A caridade é paciente, a
caridade é prestativa, não é invejosa, não se ostenta, não se incha de orgulho.
Nada faz de inconveniente, não procura o seu próprio interesse, não se irrita,
não guarda rancor. Não se alegra com a injustiça, mas se regozija com a
verdade. Tudo desculpa, tudo crê, tudo espera, tudo suporta (1Cor 13,4-7).
Gosto de explicar o amor ao próximo como uma ação que faço
para ajudar o outro, pensando no bem dele. Mas o que verificamos é que muitas
vezes fazemos ao outro algo que vai nos dar o reconhecimento dele ou de quem
ver o que iremos fazer. Estamos mais preocupados com nossa imagem, com aquilo
que vão dizer ou pensar do que com o bem da pessoa. Por exemplo, para um filho
drogado e maior de idade, não é amor uma mãe acolher na sua casa, dar comida e
roupa lavada e, às vezes, até dinheiro para ele comprar droga. Pai e mãe desse tipo só estão incentivando o vício do filho, mesmo pensando que o estão amando.
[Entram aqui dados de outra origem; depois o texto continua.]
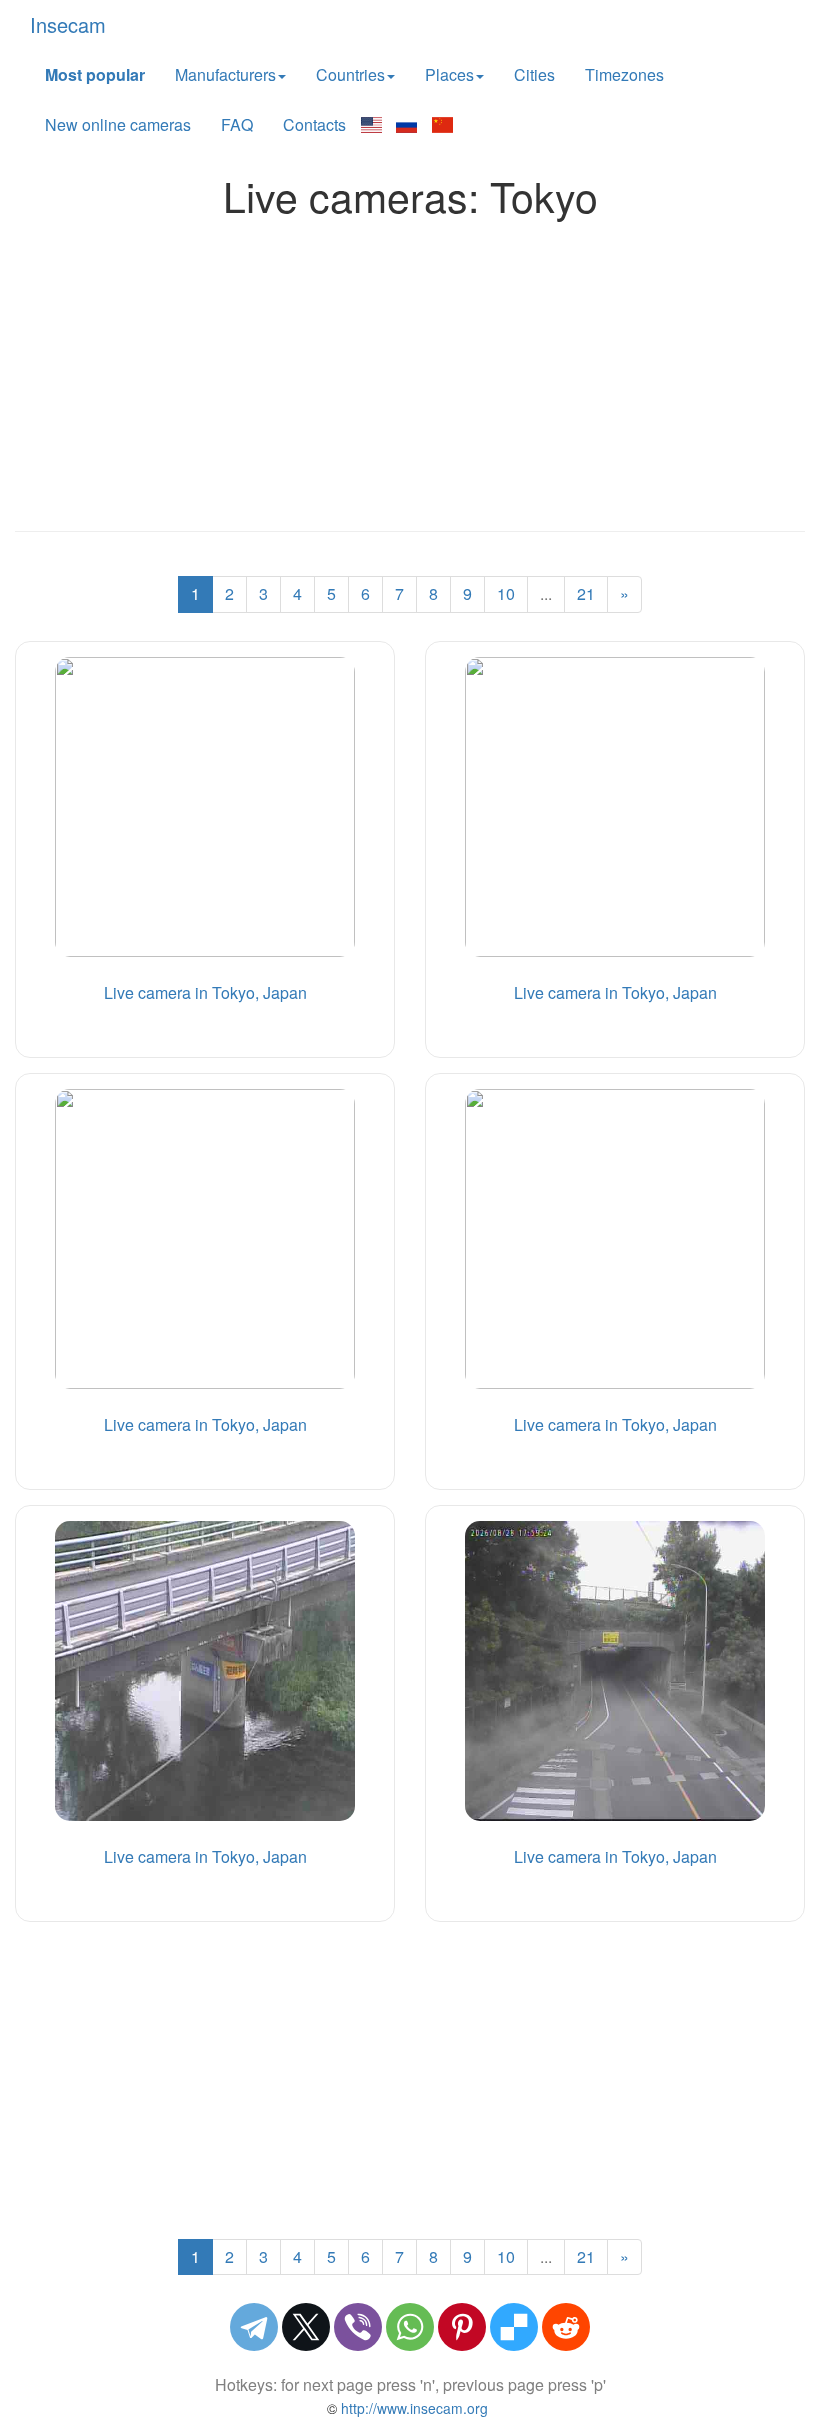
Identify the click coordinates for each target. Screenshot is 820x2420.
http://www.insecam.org (412, 2408)
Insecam (68, 24)
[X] (306, 2327)
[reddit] (566, 2327)
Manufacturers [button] (225, 74)
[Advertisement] (410, 369)
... (546, 593)
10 (506, 593)
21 (586, 593)
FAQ (237, 124)
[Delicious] (514, 2327)
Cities (534, 74)
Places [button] (449, 74)
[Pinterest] (462, 2327)
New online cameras (118, 124)
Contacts (314, 124)
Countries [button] (350, 74)
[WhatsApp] (410, 2327)
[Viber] (358, 2327)
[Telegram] (254, 2327)
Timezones (624, 74)
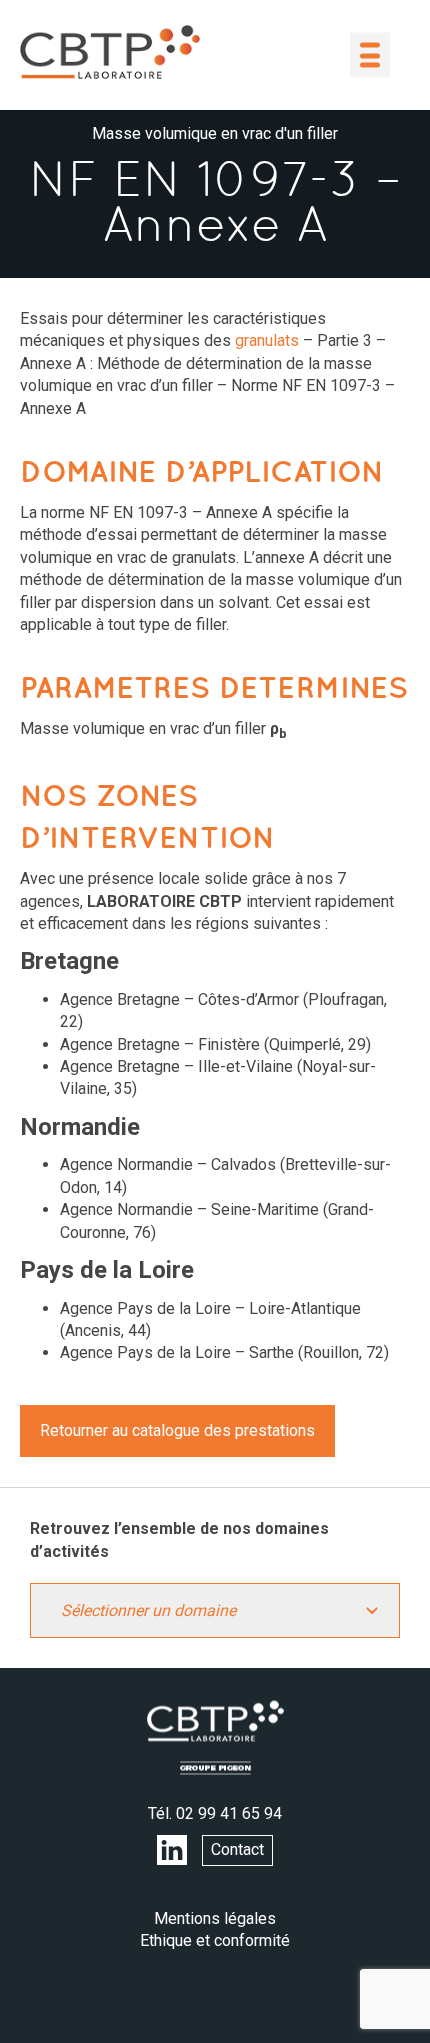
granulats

Pais assim estão pensando principalmente em si, no que os
outros vão dizer se obrigarem o filho a se internar, se não derem mais
dinheiro, se forem duros com ele.
Fazer de tudo para não se sentir mal não é amor
ao próximo mas amor a si mesmo!
Não sei se consegui explicar o que significa o amor ao
próximo, mas se ao menos tivermos entendido que o amor parte de Deus, passa por
Jesus e chega até nós para que o façamos circular amando-nos mutuamente, já
conseguimos entender o mais importante da Palavra de Deus.
Pe. Emilio Cesar
Pároco de Messejana
[1] S.
João da Cruz escreveu um poema sobre o amor divino que é um dos mais belos da
literatura cristã, Chama viva de amor. Na primeira estrofe ele diz: “Pois não
és mais esquiva, / Acaba já, se queres, / Ah!
Rompe a tela deste doce encontro”
[2] O
tempo dos verbos gregos (agapao e philein) que foram traduzidos por amar estão no aoristo que salienta um
ato pontual e não o caráter contínuo que se apresentaria se o tempo fosse
presente (cf. R. Brown,
Giovanni. Commento al vangelo spiritual,
3a ed. Assisi: Cittadela 1979, p. 799).